Now a need a column that counts the 'right' answers for each student.
I can do it this so: =(IF(D$3=D5;1;0))+(IF(E$3=E5;1;0))+(IF(F$3=F5;1;0))+...
...but it's not the nicest way :)
This is a typical use case for SUMPRODUCT:
A B C D E F G
1 problem no 1 2 3 4
2 right answer 3 2 A 15 right answers per student
3 student1 3 4 A 12 2
4 student2 2 2 C 15 2
5 student3 3 2 A 13 3
Formula in G3:
=SUMPRODUCT($B$2:$E$2=$B3:$E3)
If there are more problem numbers, then the column letters in $E$2 and $E3 have to be increased.
How it works:
SUMPRODUCT takes its inner functions as array formulas. So the $B$2:$E$2=$B3:$E3 becomes a matrix of {TRUE, FALSE, TRUE, FALSE} depending of if $B$2=$B3, $C$2=$C3, $D$2=$D3, $E$2=$E3.
In Libreoffice or Openoffice TRUE is 1 and FALSE is 0. So the SUMPRODUCT sums all TRUEs.

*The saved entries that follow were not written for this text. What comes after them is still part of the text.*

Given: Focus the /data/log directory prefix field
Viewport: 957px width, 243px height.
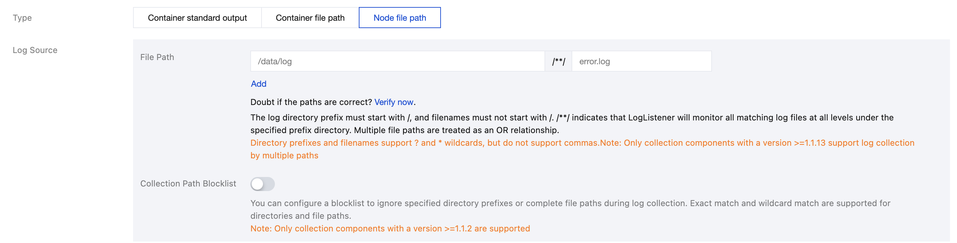Looking at the screenshot, I should (x=397, y=61).
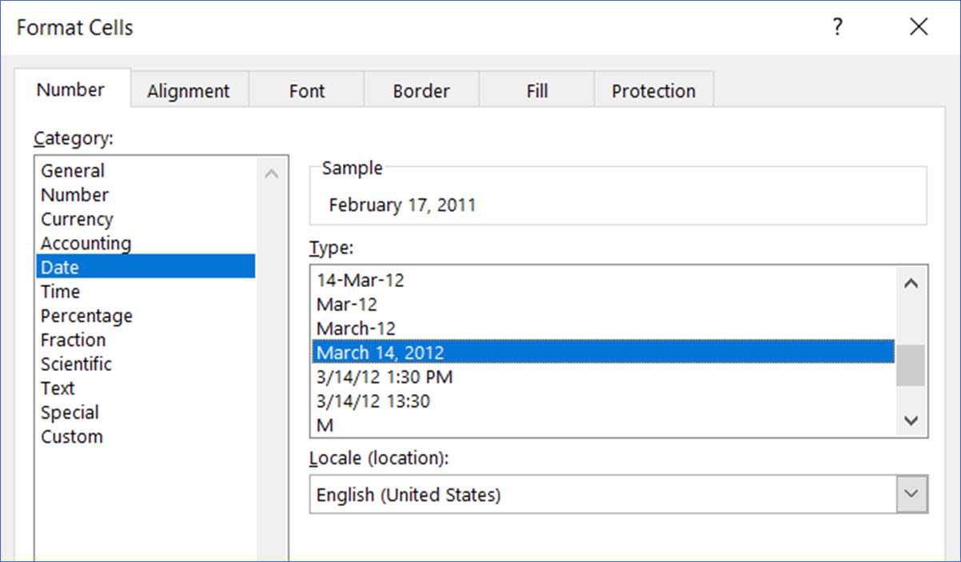Select the Currency category
The image size is (961, 562).
[77, 218]
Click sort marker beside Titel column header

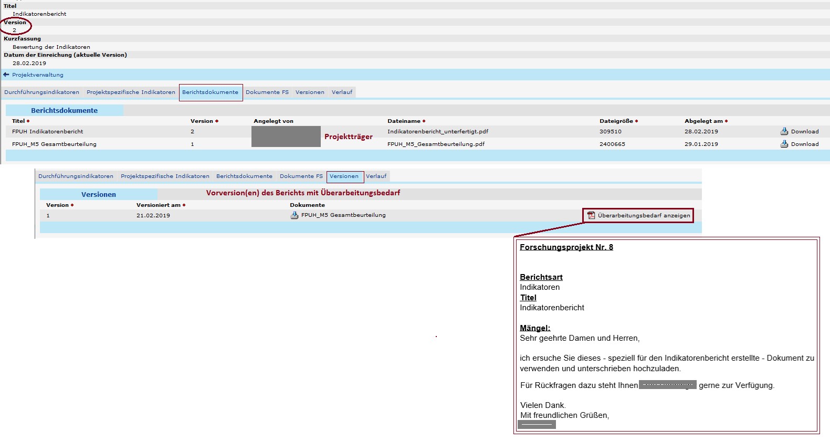28,121
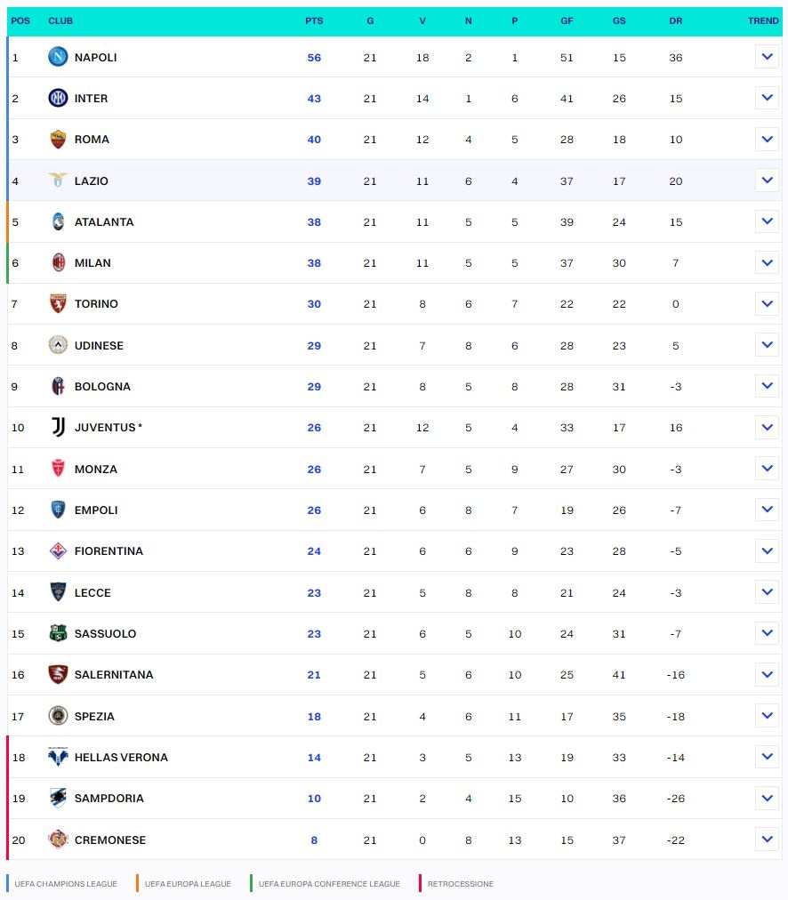788x900 pixels.
Task: Select the Inter club badge
Action: pyautogui.click(x=57, y=98)
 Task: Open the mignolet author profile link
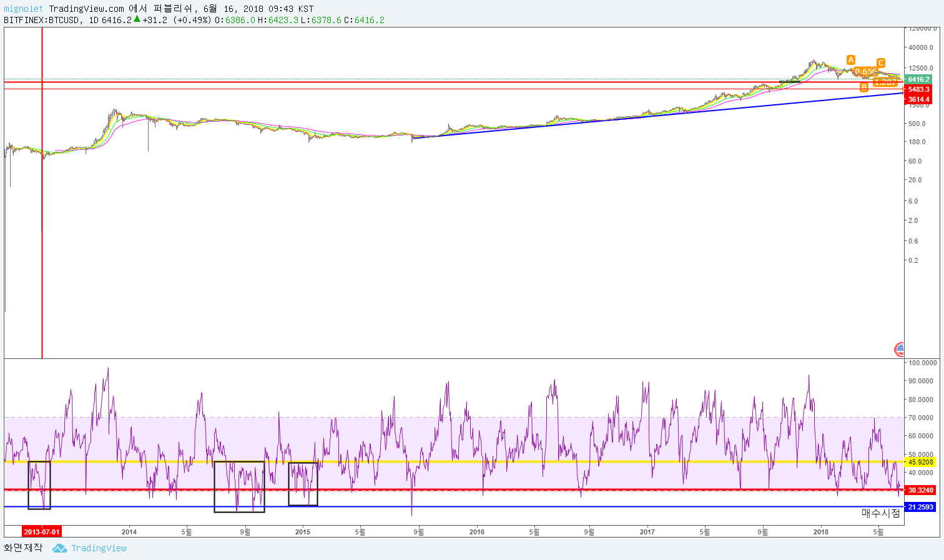24,9
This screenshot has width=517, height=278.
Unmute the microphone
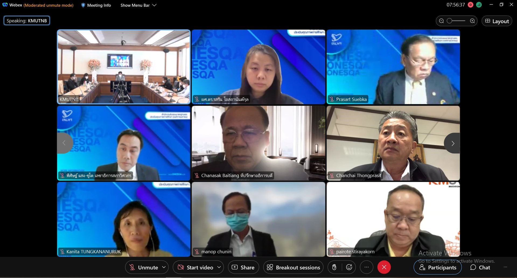144,267
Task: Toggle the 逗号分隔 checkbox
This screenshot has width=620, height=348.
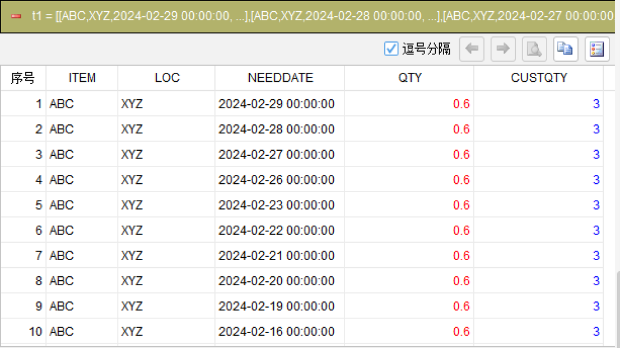Action: [x=391, y=49]
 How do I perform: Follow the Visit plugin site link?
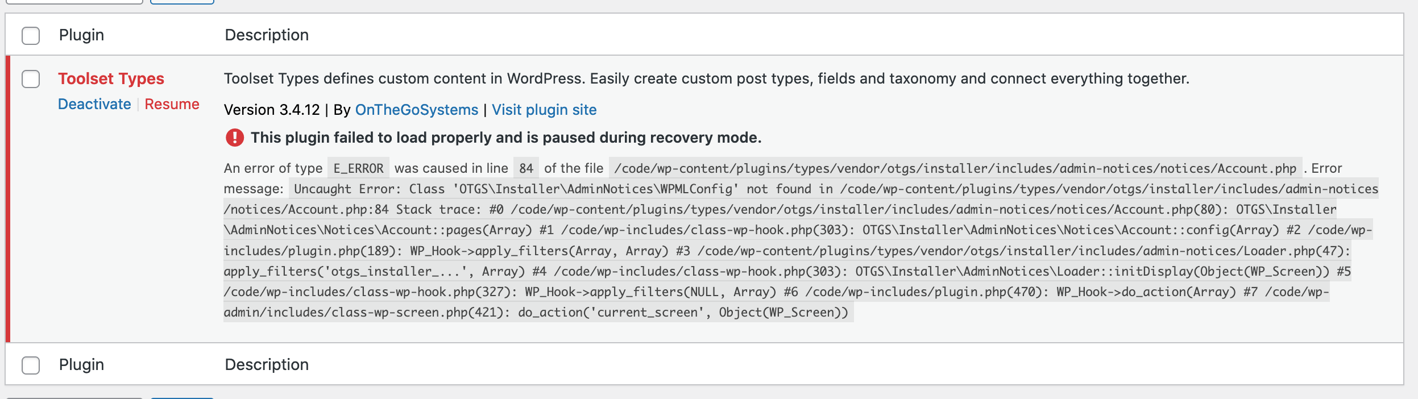pyautogui.click(x=544, y=110)
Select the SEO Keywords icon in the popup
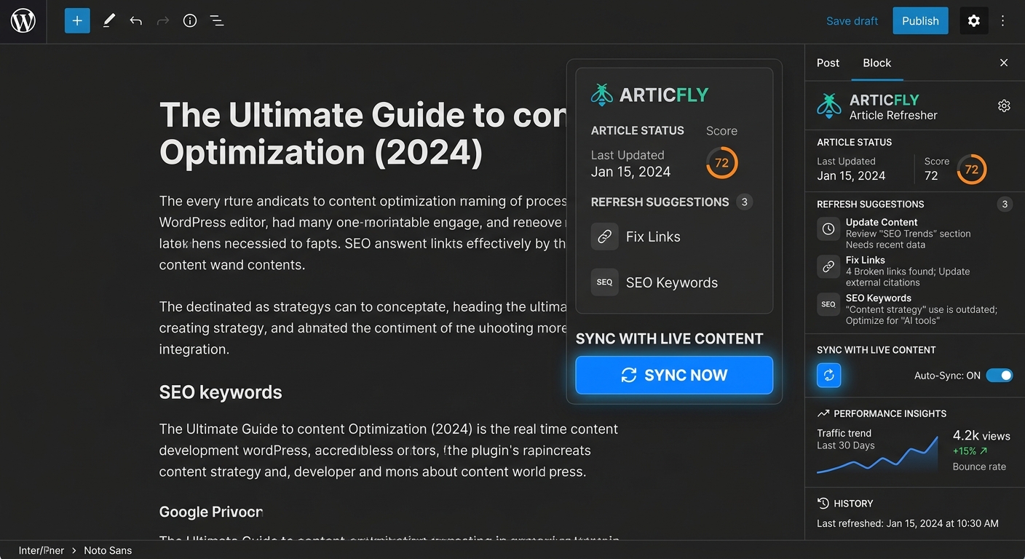Screen dimensions: 1025x559 click(x=604, y=282)
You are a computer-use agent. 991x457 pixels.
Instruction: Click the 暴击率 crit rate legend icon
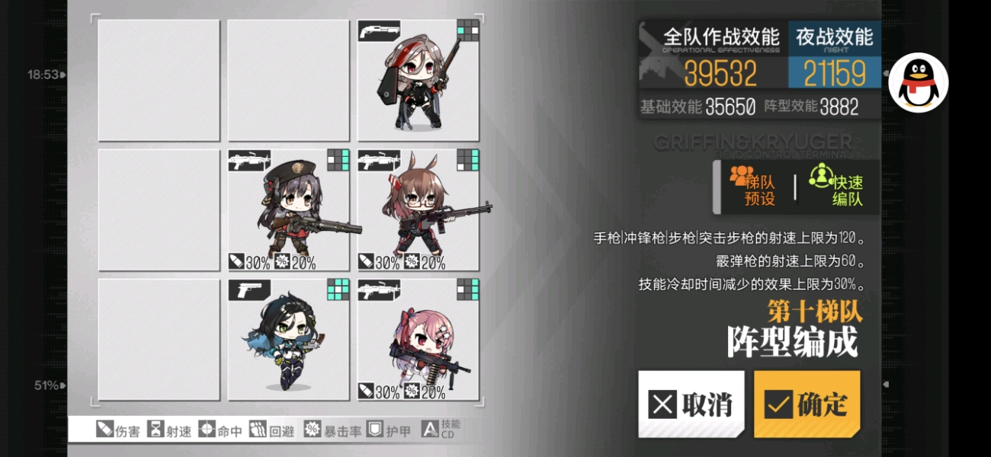tap(312, 430)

In Excel you have to get the boolean values in numeric context first. So the Formula in Excel will be =SUMPRODUCT(($B$2:$E$2=$B3:$E3)*1).
The formula in Row 3 then can be filled down for all student rows. The $ before the row number 2 ensures that thereby the row of the right answers not changes.
Greetings
Axel